Perennial river in Victoria, Australia

The Leigh River (or Waywatcurtan in the Wathaurong Aboriginal language) is a perennial river of the Corangamite catchment, in the Central Highlands region of the Australian state of Victoria.

==Location and features==
The Leigh River is a major tributary and catchment of the Barwon River. Fed by the Yarrowee River that rises near Ballarat, the Yarrowee reaches its confluence to form the Leigh in the vicinity of Cambrian Hill and Golden Plains Shire. The Leigh River rises below Mount Mercer and flows generally south, joined by three minor tributaries before reaching its confluence with the Barwon River, southeast of the central business district of . The river descends 265 m over its 61 km course.

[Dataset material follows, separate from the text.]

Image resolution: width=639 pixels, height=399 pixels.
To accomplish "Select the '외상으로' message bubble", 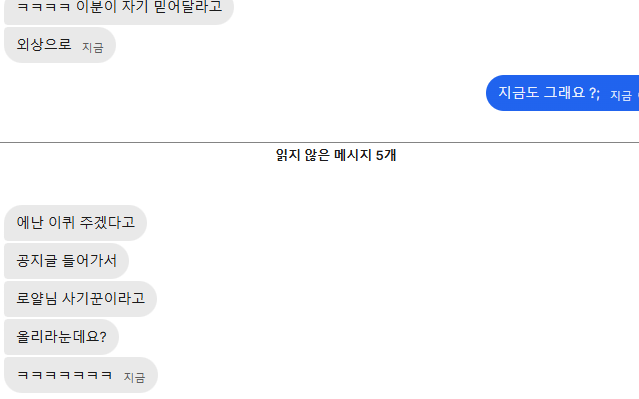I will [x=60, y=45].
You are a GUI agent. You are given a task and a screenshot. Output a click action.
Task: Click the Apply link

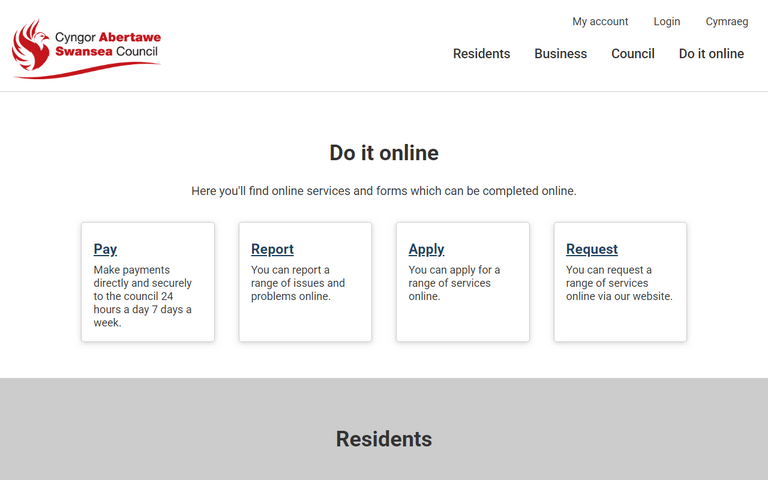point(426,249)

===Communities and bridge crossings along the river===

There are several crossings over the Leigh River, including road, rail and pedestrian. Some additional roads allow passage through shallow sections of the river when the water levels are low.

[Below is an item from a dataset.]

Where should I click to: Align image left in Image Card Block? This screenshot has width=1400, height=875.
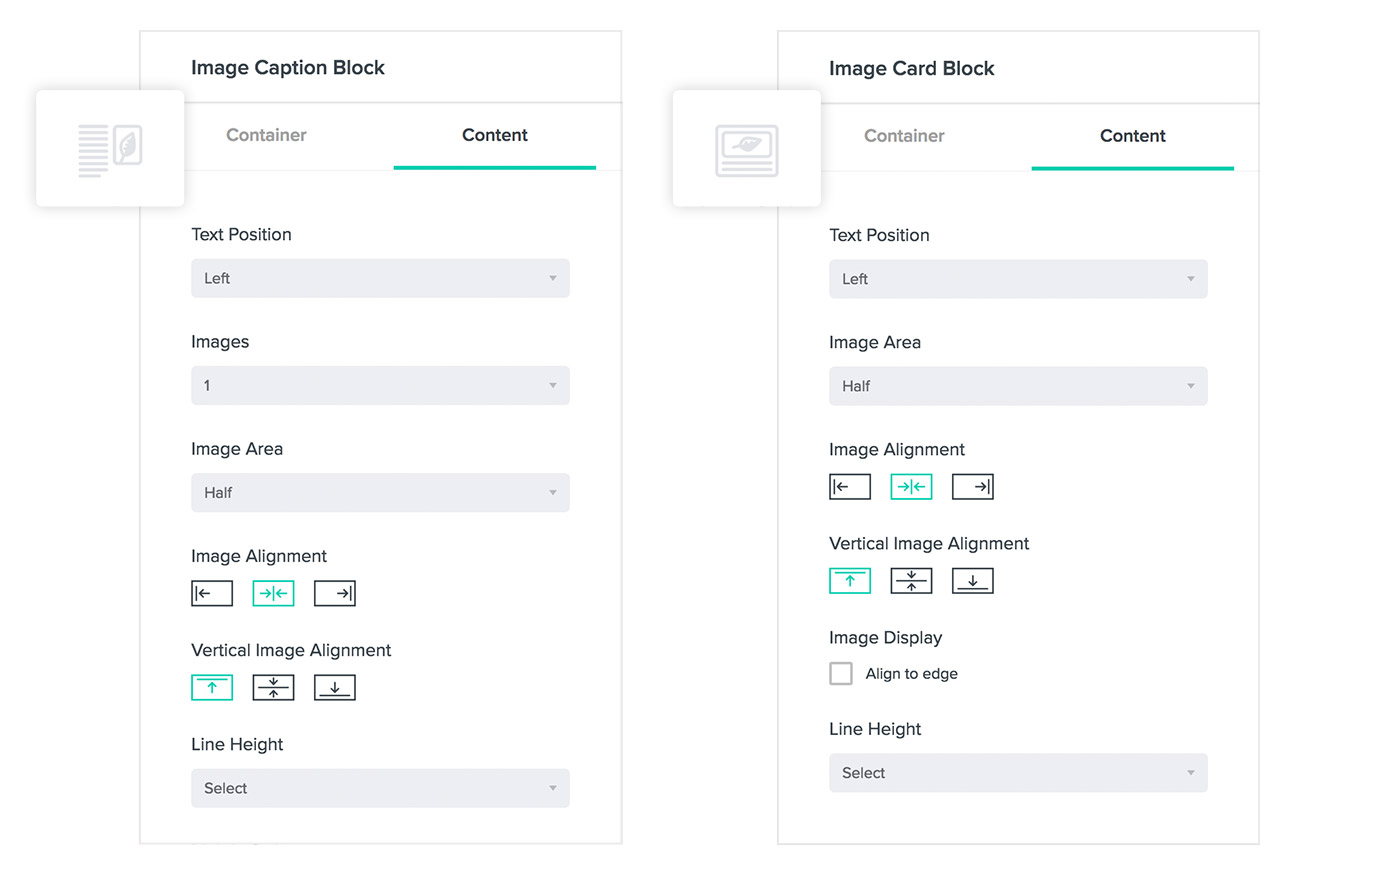pos(850,487)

| Location | Bridge name | Comments/use | Image |
| Mount Mercer | Leigh Gorge Bridge (formerly Leigh Grand Junction Mine bridge) | Mount Mercer/Meredith Road |  |
| Shelford | Town Bridge | Bannockburn/Skipton Road |  |
| Inverleigh | Two Bridges | Inverleigh/Teesdale Road |  |
| Federation Bridge | Pedestrian suspension |  |
|  | Hamilton Highway |  |
|  | Standard gauge Melbourne/Adelaide railway |  |

==Etymology==
The Wathaurong Aboriginal people named the river Waywatcurtan.

It is believed that the name Leigh River was given by the surveyor J.H. Wedge who arrived in 1835, probably naming the river after his Tasmanian farm Leighlands.